Rewrite the stretch from the line containing "This screenshot has height=590, width=1080." through the line containing "pyautogui.click(x=505, y=189)", substituting "scroll handle" for "scrollbar" and changing nothing else. Leave the pictures out.

*RECORDS SUPPLIED*
···
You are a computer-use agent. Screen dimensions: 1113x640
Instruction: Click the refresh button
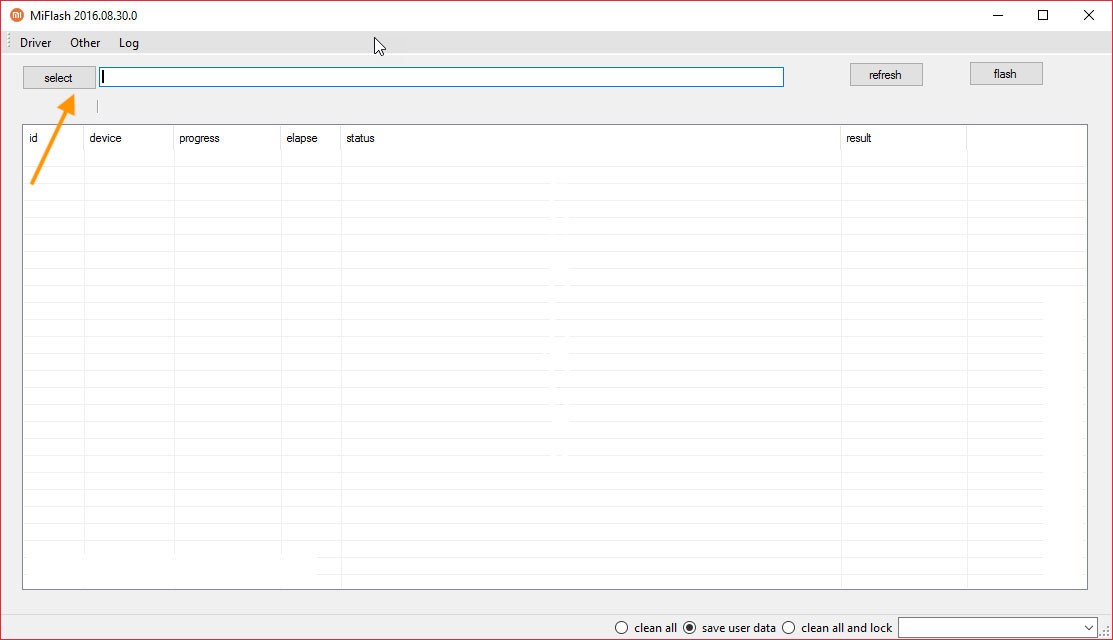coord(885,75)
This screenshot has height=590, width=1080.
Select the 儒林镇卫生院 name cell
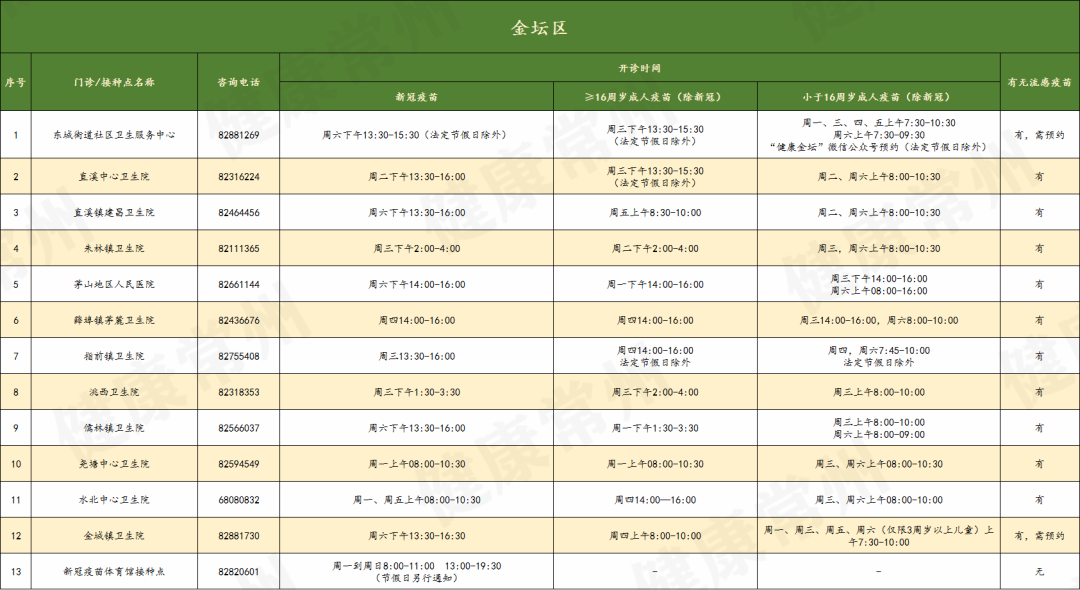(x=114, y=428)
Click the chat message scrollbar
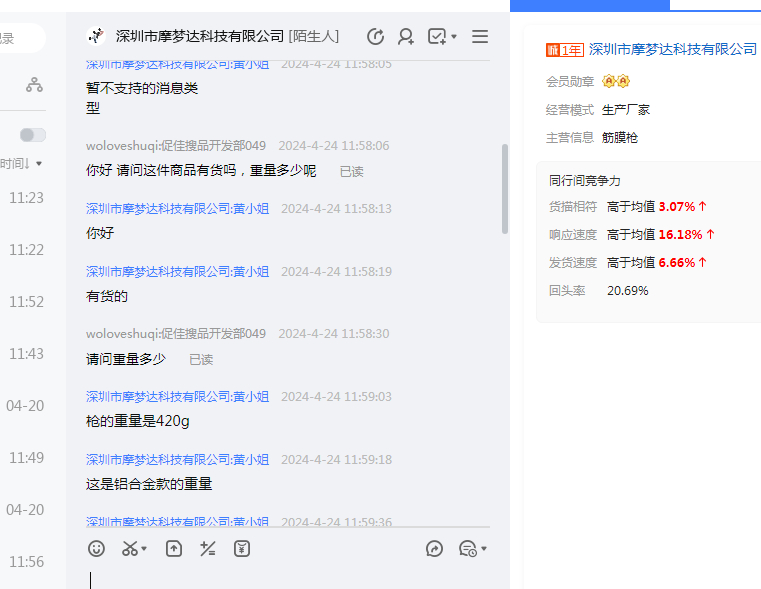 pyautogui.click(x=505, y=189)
···
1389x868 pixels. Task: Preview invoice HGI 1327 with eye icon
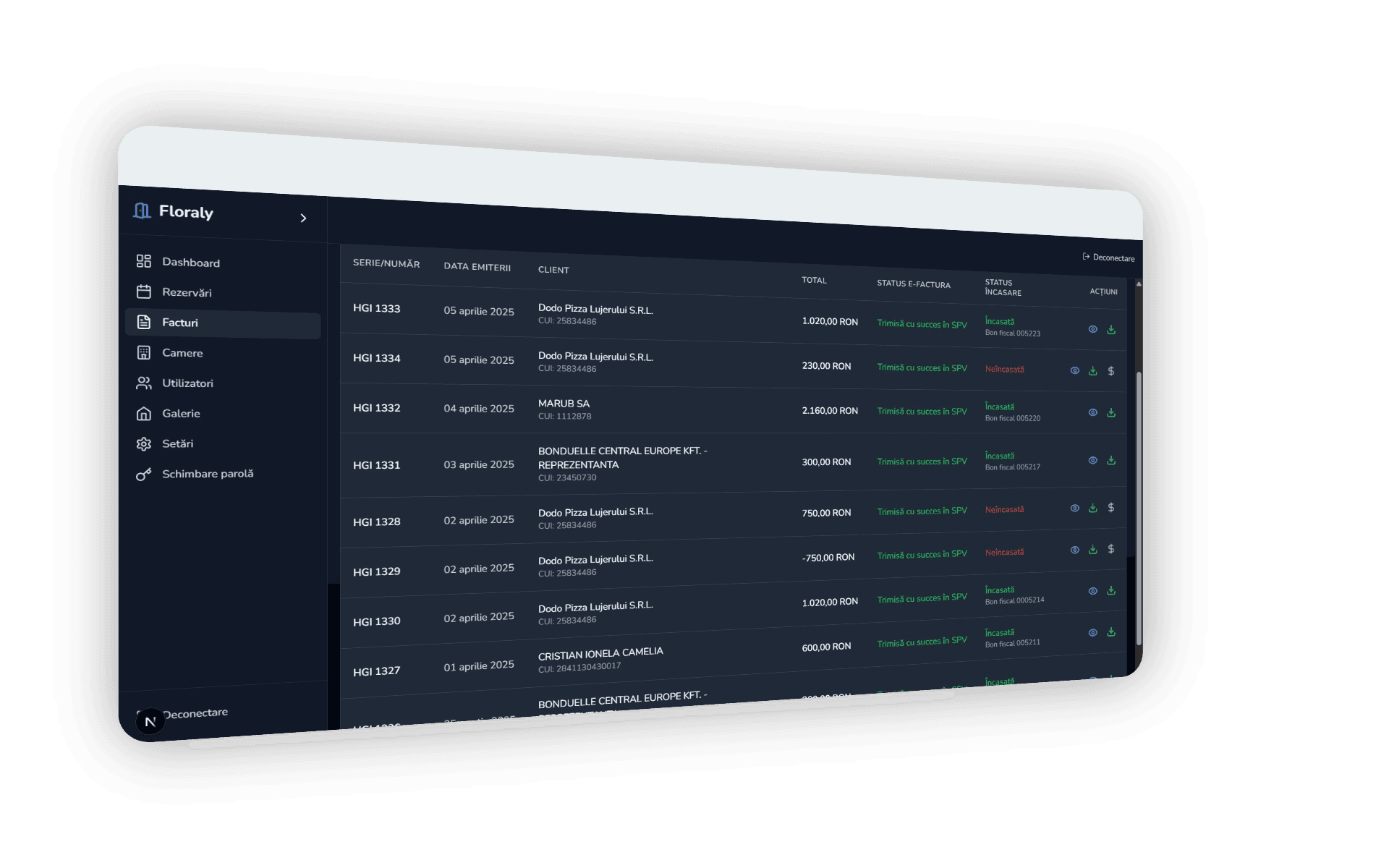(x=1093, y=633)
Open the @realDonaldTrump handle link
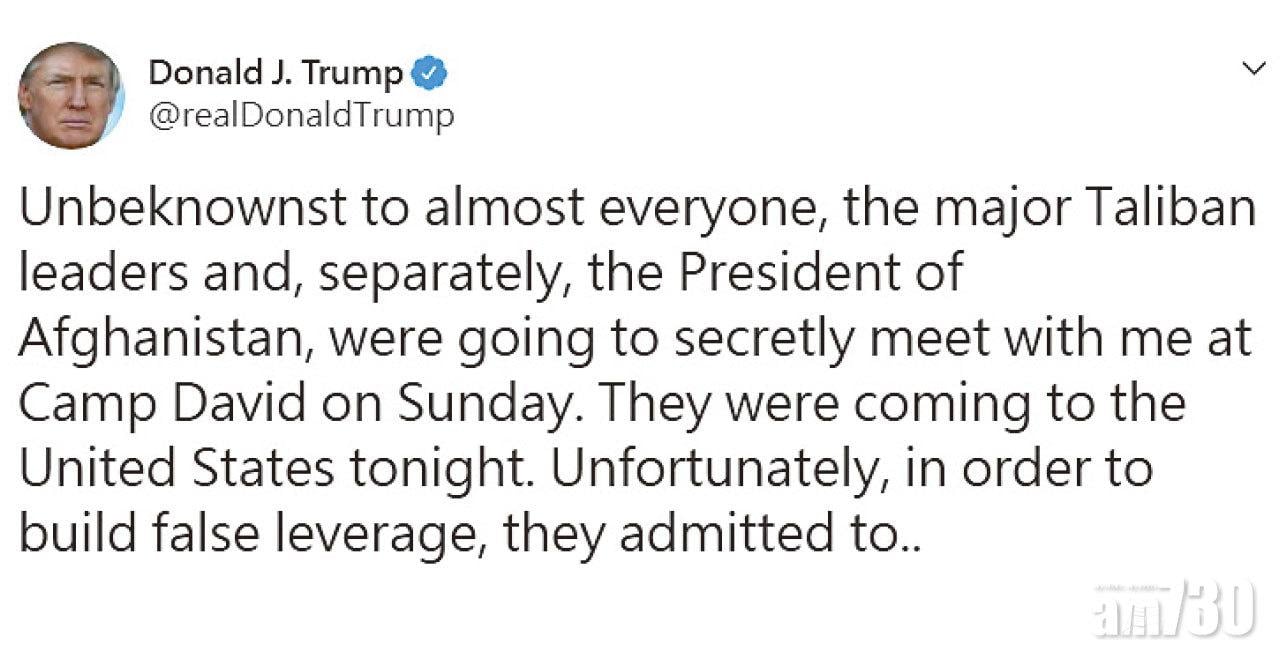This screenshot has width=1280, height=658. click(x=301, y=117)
···
*IN RESPONSE*
This screenshot has height=590, width=1080.
Select the 儒林镇卫生院 name cell
(x=114, y=428)
Click the chat message scroll handle
 pyautogui.click(x=505, y=189)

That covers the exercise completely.